Un besoin Toyota Hilux, par exemple, peut contenir plusieurs générations, moteurs, configurations de carrosserie et familles de références. Le même principe s'applique à Isuzu D-MAX, Isuzu NPR, Isuzu NKR et Toyota Hiace.
Le problème pratique n'est donc pas simplement de trouver un produit qui sonne de façon similaire. C'est d'établir si la référence appartient à l'application prévue.
Les noms de véhicules sont utiles, mais incomplets
Une demande de produit peut commencer par un nom de modèle, mais un approvisionnement professionnel a normalement besoin de davantage d'informations.
Selon la pièce, les champs utiles peuvent comprendre :
- modèle et génération ;
- plage de production ou d'année-modèle ;
- moteur ;
- configuration de carrosserie ou de châssis ;
- numéro OE ;
- côté ou position ;
- exigences LHD ou RHD ;
- et toute note d'application propre au client.
Tous les champs ne sont pas requis pour chaque pièce. L'objectif est de conserver assez de contexte d'application pour éviter de traiter des noms de produits proches comme une preuve d'interchangeabilité.
Les numéros OE fournissent une couche de référence plus solide
Les noms de produits sont souvent larges. Un numéro OE peut fournir un identifiant beaucoup plus précis, même s'il doit encore être contrôlé par rapport à l'application prévue.
Le propre catalogue Toyota Hilux de DEAUTO montre la raison pratique de cette approche : le catalogue contient plusieurs références Hilux sur différents composants et applications. Un nom de modèle seul n'identifie pas de façon unique le produit requis.

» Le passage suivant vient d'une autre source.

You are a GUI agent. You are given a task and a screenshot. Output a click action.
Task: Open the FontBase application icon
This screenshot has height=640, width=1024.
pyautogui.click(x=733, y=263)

La preuve interne de catalogue doit servir à démontrer la couverture des références, et non à affirmer que chaque référence listée est interchangeable.

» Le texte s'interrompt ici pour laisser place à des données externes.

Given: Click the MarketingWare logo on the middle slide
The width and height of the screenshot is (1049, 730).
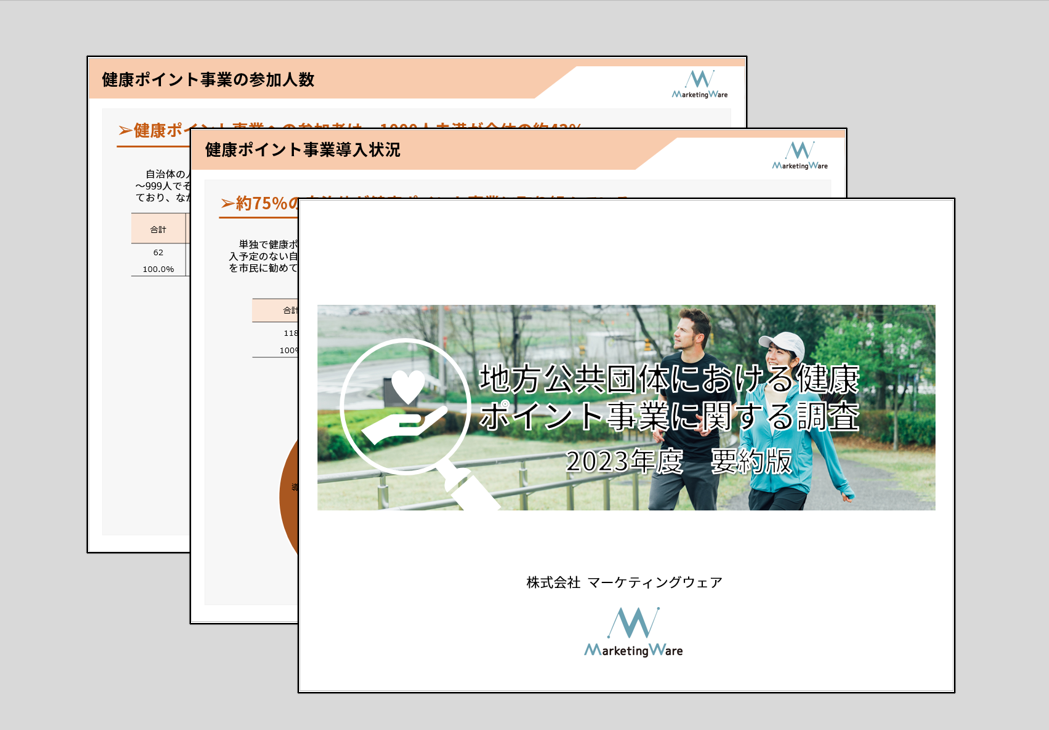Looking at the screenshot, I should pyautogui.click(x=800, y=156).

Les marchés émergents rendent la discipline d'application particulièrement importante
Les recherches de UNEP montrent que le commerce de véhicules d'occasion est une part majeure de l'offre de véhicules sur de nombreux marchés en développement. Son étude mondiale de 2020 a constaté que 80 % des véhicules légers d'occasion exportés sur la période 2015–2018 allaient vers des pays à revenu faible et intermédiaire, l'Afrique recevant la plus grande part régionale dans l'étude.

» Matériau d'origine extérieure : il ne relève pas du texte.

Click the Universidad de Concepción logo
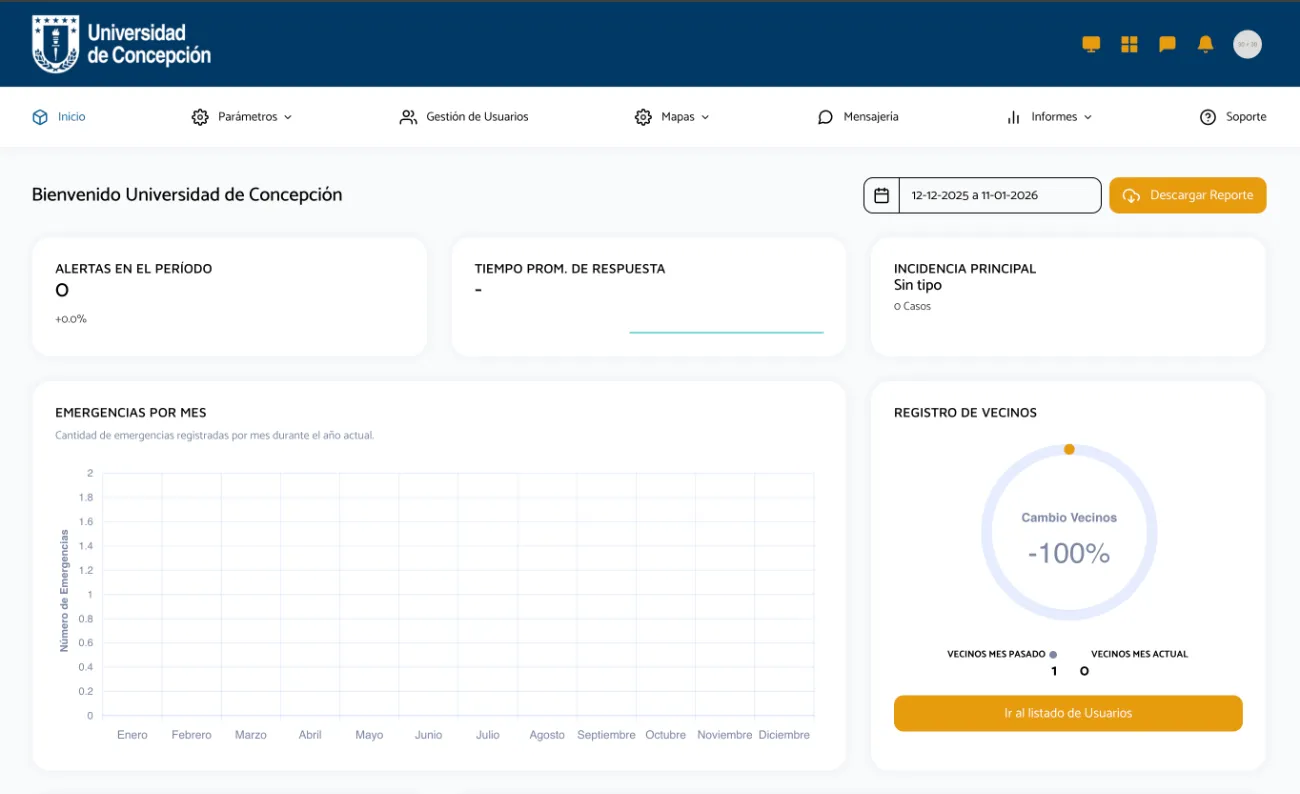 (x=121, y=44)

Source : UNEP, “Used Vehicles and the Environment.”
Cela crée un environnement de marché où la population de véhicules peut contenir un mélange de générations et de configurations importées. Il est donc risqué de présumer que le catalogue le plus récent ou le modèle du marché actuel est le seul ensemble de références pertinent.
Les données d'application transforment une liste de pièces en un besoin d'approvisionnement
Prenons un acheteur qui envoie une liste contenant :
- « pièces de frein Hilux »
- « suspension D-MAX »
- « embrayage NPR »
- « pièces de carrosserie Hiace »
Une équipe d'approvisionnement doit encore établir ce que chaque ligne signifie réellement.
Le meilleur processus est :
Demande → normaliser → identifier l'application → recouper → vérifier → approvisionner
Ce n'est pas une bureaucratie inutile. C'est ce qui empêche une correspondance produit d'apparence plausible de devenir une erreur de montage.
Le principe d'achat
Les données d'application sont le pont entre les informations véhicule et les informations produit.
Pour les distributeurs qui travaillent des pièces pick-up et LCV japonaises, ce pont devient de plus en plus important à mesure que le parc installé contient plusieurs générations et que les clients consolident des besoins sur plusieurs catégories.
L'objectif n'est pas de collecter le nombre maximal de références. C'est de conserver assez d'informations structurées pour identifier la bonne référence pour la bonne application.
C'est le fondement d'un approvisionnement aftermarket reproductible.